# JOB:
Write out the part of the user_events patch discussion between "On Wed, Mar 30, 2022 at 03:57:26PM" and "a single trap.", inclusive, without changing a character.

# QUOTED TEXT:
▬▬▬▬▬▬
Re: [PATCH] tracing/user_events: Add eBPF interface for user_event created events

Beau Belgrave <beaub@xxxxxxxxxxxxxxxxxxx> · Wed, 30 Mar 2022 14:24:02 -0700

On Wed, Mar 30, 2022 at 03:57:26PM -0400, Mathieu Desnoyers wrote:
> ----- On Mar 30, 2022, at 3:15 PM, Beau Belgrave beaub@xxxxxxxxxxxxxxxxxxx wrote:
> 
> > On Wed, Mar 30, 2022 at 11:22:32AM -0700, Alexei Starovoitov wrote:
> >> On Wed, Mar 30, 2022 at 9:34 AM Beau Belgrave <beaub@xxxxxxxxxxxxxxxxxxx> wrote:
> >> > > >
> >> > > > But you are fine with uprobe costs? uprobes appear to be much more costly
> >> > > > than a syscall approach on the hardware I've run on.
> >> 
> >> Care to share the numbers?
> >> uprobe over USDT is a single trap.
> >> Not much slower compared to syscall with kpti.
> >> 
> > 
> > Sure, these are the numbers we have from a production device.
> > 
> > They are captured via perf via PERF_COUNT_HW_CPU_CYCLES.
> > It's running a 20K loop emitting 4 bytes of data out.
> > Each 4 byte event time is recorded via perf.
> > At the end we have the total time and the max seen.
> > 
> > null numbers represent a 20K loop with just perf start/stop ioctl costs.
▬▬▬▬▬▬
# RECORDED INFORMATION:
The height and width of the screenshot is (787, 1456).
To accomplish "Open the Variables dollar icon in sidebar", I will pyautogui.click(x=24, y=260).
▬▬▬▬▬▬
# RESULT:
On Wed, Mar 30, 2022 at 03:57:26PM -0400, Mathieu Desnoyers wrote:
> ----- On Mar 30, 2022, at 3:15 PM, Beau Belgrave beaub@xxxxxxxxxxxxxxxxxxx wrote:
> 
> > On Wed, Mar 30, 2022 at 11:22:32AM -0700, Alexei Starovoitov wrote:
> >> On Wed, Mar 30, 2022 at 9:34 AM Beau Belgrave <beaub@xxxxxxxxxxxxxxxxxxx> wrote:
> >> > > >
> >> > > > But you are fine with uprobe costs? uprobes appear to be much more costly
> >> > > > than a syscall approach on the hardware I've run on.
> >> 
> >> Care to share the numbers?
> >> uprobe over USDT is a single trap.